TAXI – Anthropologists got a ride with Charlie Lean to go tom codding.

Anthropologists defy storm to meet in Nome

By James Mason
“It’s a pleasure to have you here in Nome on what might be the worst day of the year!”
So spoke Nome’s Mayor Richard Beneville as he welcomed over 100 anthropologists to town on a very snowy, stormy evening on Wednesday, Feb. 27. Many of the group had walked through Nome’s snow-bound streets to the event at the Richard Foster Building because the cabs and the shuttles had given up.
The 46th Annual Meeting of the Alaska Anthropological Association came to Nome so over 100 presenters from different corners of the science could share their work and insight with each other. A number of local people contributed their experiences and knowledge of the life and history of Nome.
The Smithsonian Arctic Studies Center came to commemorate the centennial of the Fifth Thule Expedition with international speakers. In addition to the events at the Richard Foster Building, proceedings took place at the Northwest Campus of UAF and Old St. Joe’s. There were hands-on cultural activities such as tom cod fishing on the ice and a meet and greet with sled dogs.
While events and businesses all over Nome were shutting down because of the road conditions there was no question that the annual meeting would take place. “Flight 151 managed to make it in,” said Dr.

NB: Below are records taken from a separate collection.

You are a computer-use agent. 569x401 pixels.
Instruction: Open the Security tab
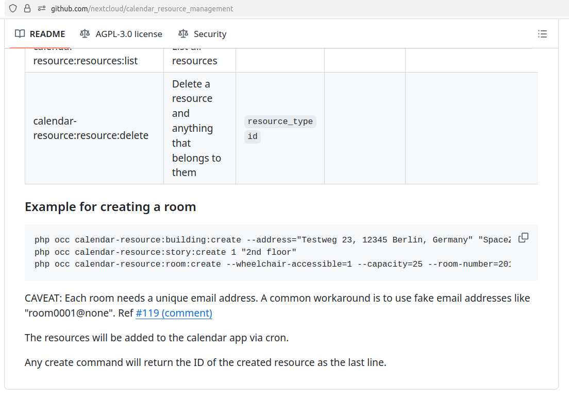click(203, 34)
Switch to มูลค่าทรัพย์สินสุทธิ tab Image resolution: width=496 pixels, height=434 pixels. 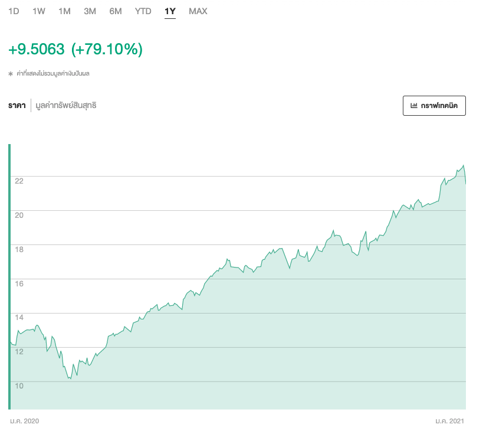pyautogui.click(x=66, y=106)
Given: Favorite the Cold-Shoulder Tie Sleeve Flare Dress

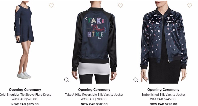Looking at the screenshot, I should click(51, 6).
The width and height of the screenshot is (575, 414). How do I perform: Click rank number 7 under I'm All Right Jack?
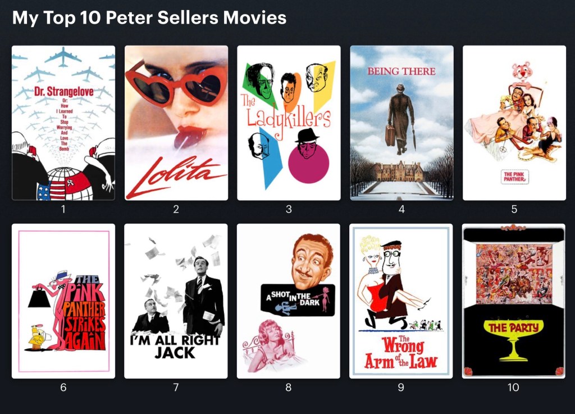coord(176,387)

Amy Phillips-Chan, President of the Alaska Anthropological Association and the event’s organizer. “That was the majority of our participants coming in on Wednesday afternoon, right before the big blizzard hit. There were several people coming in on Flight 153 who went to Kotzebue and were stuck there for a little while and then had to go back. But great stalwart souls that they are, and passionate about Alaska anthropology, they tried again. Some had to try more than one day, particularly our participants from the Kotzebue area.”  She credited long experience with winter travel in rural Alaska combined with patience and enthusiasm for getting everybody to Nome.
Alaska’s anthropologists are a relatively small group whose members work widely spaced geographically as well as institutionally, according to Dr. Phillips-Chan. Meeting each other in person, they renew mutual interests in their studies. “Every third year the Alaska Anthropological Association will have its meeting in a more rural location,” she said. “Then they go to Anchorage and Fairbanks. This is the first time it’s been held in Nome in the 46-year history of the association. This is great for us. The Thule Expedition ended in Nome in 1924 so that was kind of a perfect fit.”

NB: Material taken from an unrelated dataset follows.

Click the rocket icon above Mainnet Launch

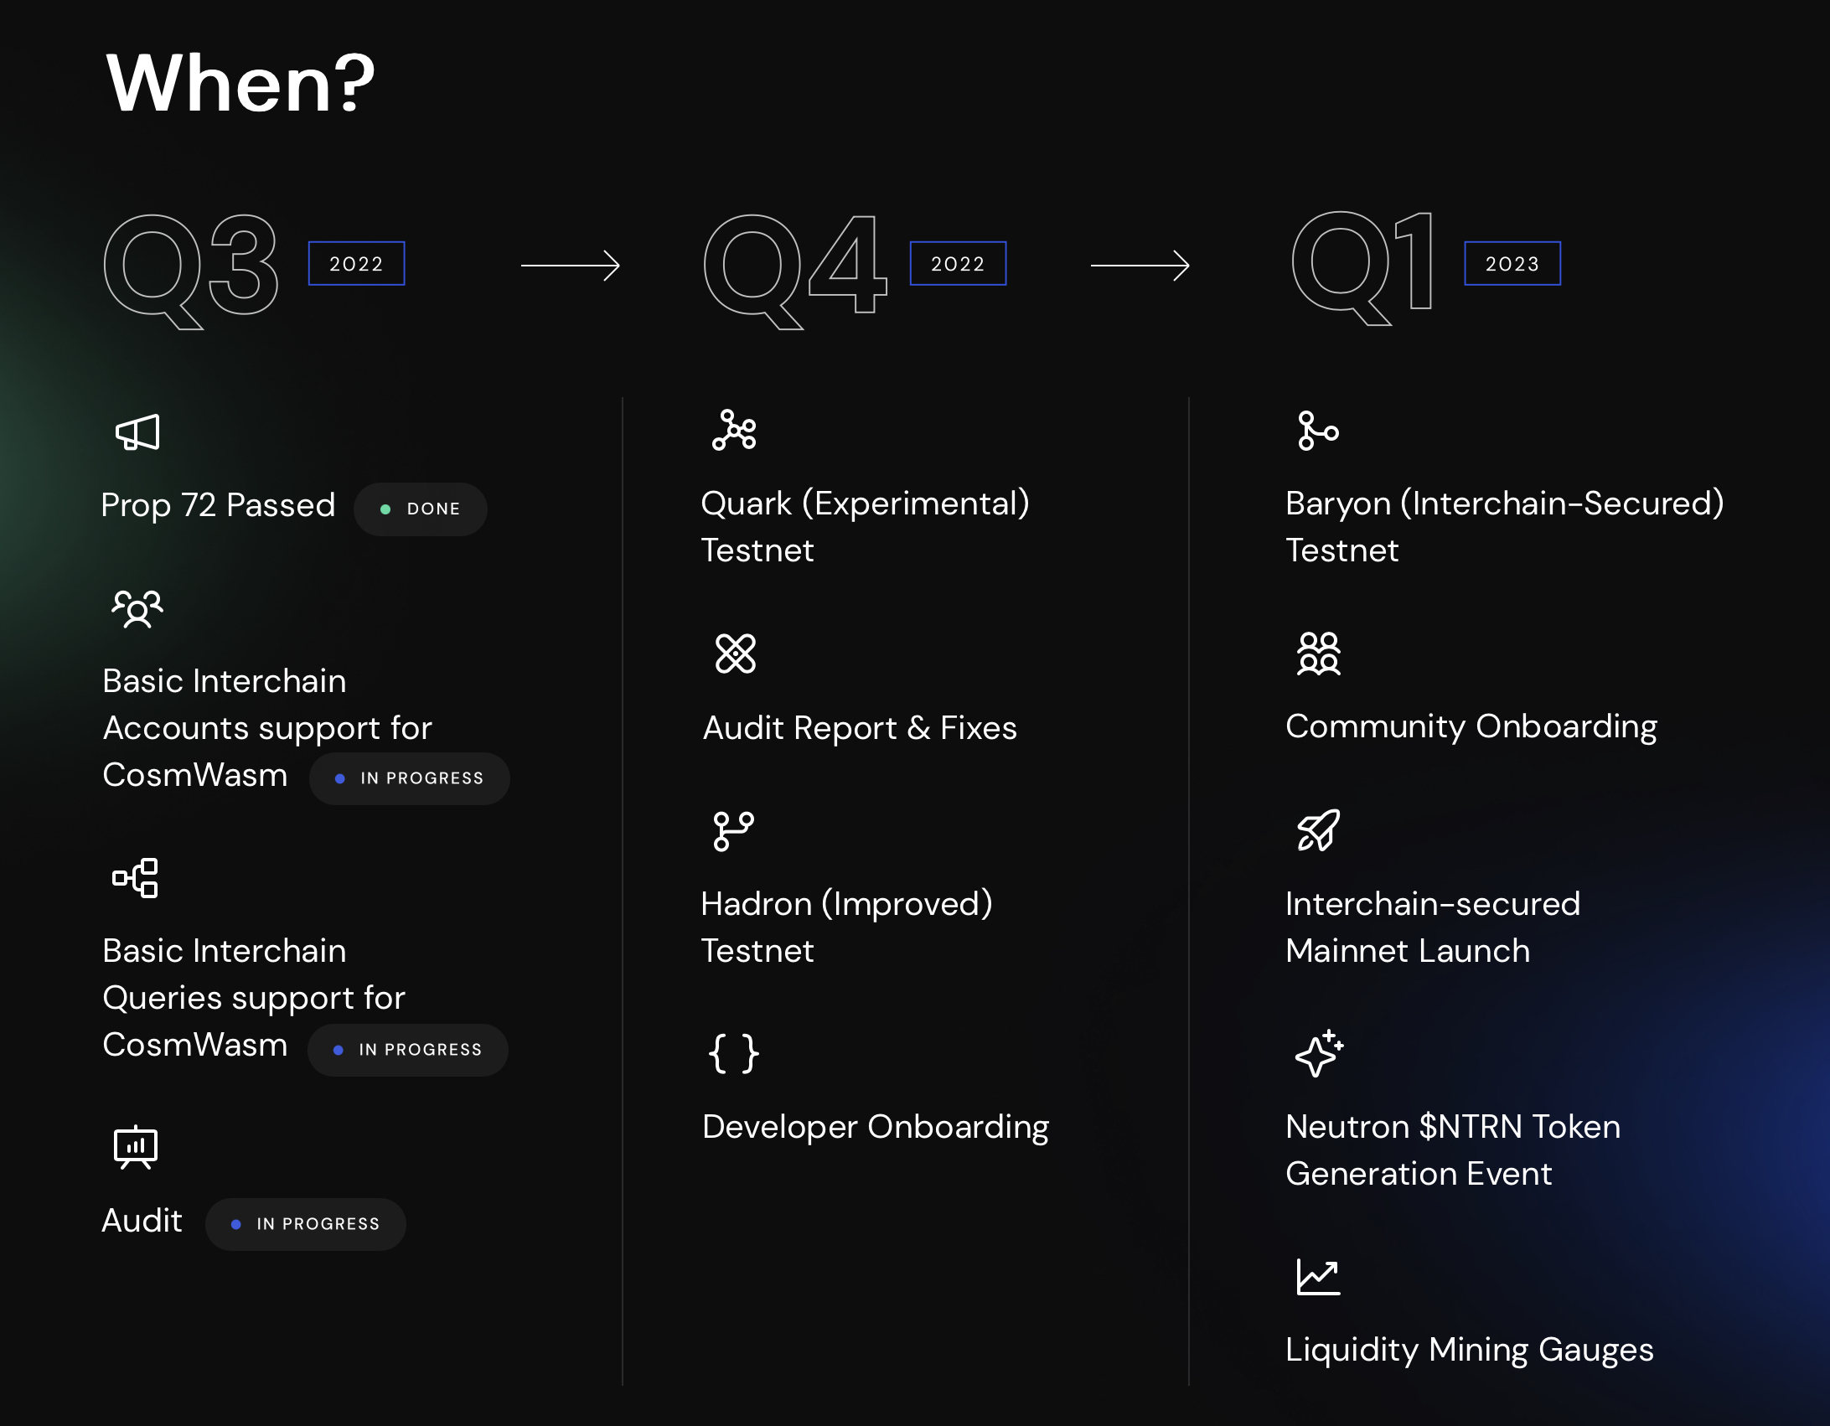coord(1318,831)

Much of the group’s work is related to the Native languages of Alaska and Nome’s Nikki Braem brought together a panel to address the documentation of Native place names. Dr. Larry Kaplan, prominent linguist from UAF and local linguist Josie Bourdon spoke.
“The situation in Wales is that the situation has declined quite a bit,” began Dr. Kaplan. “There’s knowledge of place names but it ain’t what it used to be when I started working with Wales place names in 1979. Communities like to have their place names documented for a variety of reasons. It gives information about the land use. It’s not just an isolated name it’s a story, it’s what happened there, who went there, what they did there, what the traditional role of the place is in the life of the community.”
Dr. Kaplan’s first work with place names with the people of Wales was in 1979. People from all over the region had come together at the Bering Straits Elders Conference in Nome and groups of elders gathered over maps to discuss place names. “The most difficult area to collect names from was right here in Nome because of the impact of the Gold Rush. A huge cultural change had taken place here and I tried to find people who knew those things but we didn’t get many. Lots of names from Wales.” Unfortunately much of the work done at that 1979 conference was destroyed in a fire that burned Bering Straits Native Corporation office in the early 1980s. “The work that was done in 1979 cannot be reproduced today. The elders are no longer with us. There just are not people with us with the depth of knowledge that those people had. They were born around 1900. These were elders who were deeply immersed in their culture and language and had enormous knowledge. There are a few people like that today.”
Of Wales he said “This is one of those places in Alaska where you can see Russia from the house.”
“People like place names because it really gives you a handle on the culture, on the people, and to learn a whole language and to really speak it is an enormous task. But you can get a handle on things through the place names, learning about them and learning about the region.”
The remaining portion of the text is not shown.